(Stored data entries)
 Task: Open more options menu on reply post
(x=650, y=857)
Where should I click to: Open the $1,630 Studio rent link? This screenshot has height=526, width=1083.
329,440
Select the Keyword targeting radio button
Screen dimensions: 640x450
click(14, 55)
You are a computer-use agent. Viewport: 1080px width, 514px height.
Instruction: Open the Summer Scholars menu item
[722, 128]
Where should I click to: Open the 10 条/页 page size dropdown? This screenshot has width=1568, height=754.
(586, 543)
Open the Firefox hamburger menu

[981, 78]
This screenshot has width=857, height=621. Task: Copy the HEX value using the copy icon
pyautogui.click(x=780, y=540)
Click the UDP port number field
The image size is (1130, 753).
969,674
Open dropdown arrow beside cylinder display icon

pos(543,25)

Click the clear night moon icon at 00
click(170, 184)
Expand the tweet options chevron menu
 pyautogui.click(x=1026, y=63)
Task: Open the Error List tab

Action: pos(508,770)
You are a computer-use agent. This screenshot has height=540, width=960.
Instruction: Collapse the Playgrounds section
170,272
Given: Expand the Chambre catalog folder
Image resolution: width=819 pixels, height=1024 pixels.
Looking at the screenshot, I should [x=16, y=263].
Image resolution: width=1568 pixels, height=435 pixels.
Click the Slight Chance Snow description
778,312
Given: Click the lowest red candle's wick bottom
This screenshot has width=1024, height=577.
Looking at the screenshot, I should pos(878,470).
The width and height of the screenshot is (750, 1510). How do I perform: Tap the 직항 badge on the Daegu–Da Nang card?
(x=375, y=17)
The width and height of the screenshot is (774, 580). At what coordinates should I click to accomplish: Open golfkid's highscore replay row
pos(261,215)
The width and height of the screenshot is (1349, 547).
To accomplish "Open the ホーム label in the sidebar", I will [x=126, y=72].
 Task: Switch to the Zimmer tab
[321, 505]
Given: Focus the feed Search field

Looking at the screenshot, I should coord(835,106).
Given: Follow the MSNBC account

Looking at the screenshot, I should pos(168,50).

● **Problem to work on**: Can you give every line above again, exactly as written?

● **Reply**:
 Task: Open more options menu on reply post
(x=650, y=857)
Where should I click to: Open the $1,630 Studio rent link? This screenshot has height=526, width=1083.
329,440
Select the Keyword targeting radio button
Screen dimensions: 640x450
click(14, 55)
You are a computer-use agent. Viewport: 1080px width, 514px height.
Instruction: Open the Summer Scholars menu item
[722, 128]
Where should I click to: Open the 10 条/页 page size dropdown? This screenshot has width=1568, height=754.
(586, 543)
Open the Firefox hamburger menu

[981, 78]
This screenshot has width=857, height=621. Task: Copy the HEX value using the copy icon
pyautogui.click(x=780, y=540)
Click the UDP port number field
The image size is (1130, 753).
969,674
Open dropdown arrow beside cylinder display icon

pos(543,25)

Click the clear night moon icon at 00
click(170, 184)
Expand the tweet options chevron menu
 pyautogui.click(x=1026, y=63)
Task: Open the Error List tab

Action: pos(508,770)
You are a computer-use agent. This screenshot has height=540, width=960.
Instruction: Collapse the Playgrounds section
170,272
Given: Expand the Chambre catalog folder
Image resolution: width=819 pixels, height=1024 pixels.
Looking at the screenshot, I should [x=16, y=263].
Image resolution: width=1568 pixels, height=435 pixels.
Click the Slight Chance Snow description
778,312
Given: Click the lowest red candle's wick bottom
This screenshot has width=1024, height=577.
Looking at the screenshot, I should pos(878,470).
The width and height of the screenshot is (750, 1510). How do I perform: Tap the 직항 badge on the Daegu–Da Nang card?
(x=375, y=17)
The width and height of the screenshot is (774, 580). At what coordinates should I click to accomplish: Open golfkid's highscore replay row
pos(261,215)
The width and height of the screenshot is (1349, 547).
To accomplish "Open the ホーム label in the sidebar", I will [x=126, y=72].
 Task: Switch to the Zimmer tab
[321, 505]
Given: Focus the feed Search field

Looking at the screenshot, I should coord(835,106).
Given: Follow the MSNBC account

Looking at the screenshot, I should pos(168,50).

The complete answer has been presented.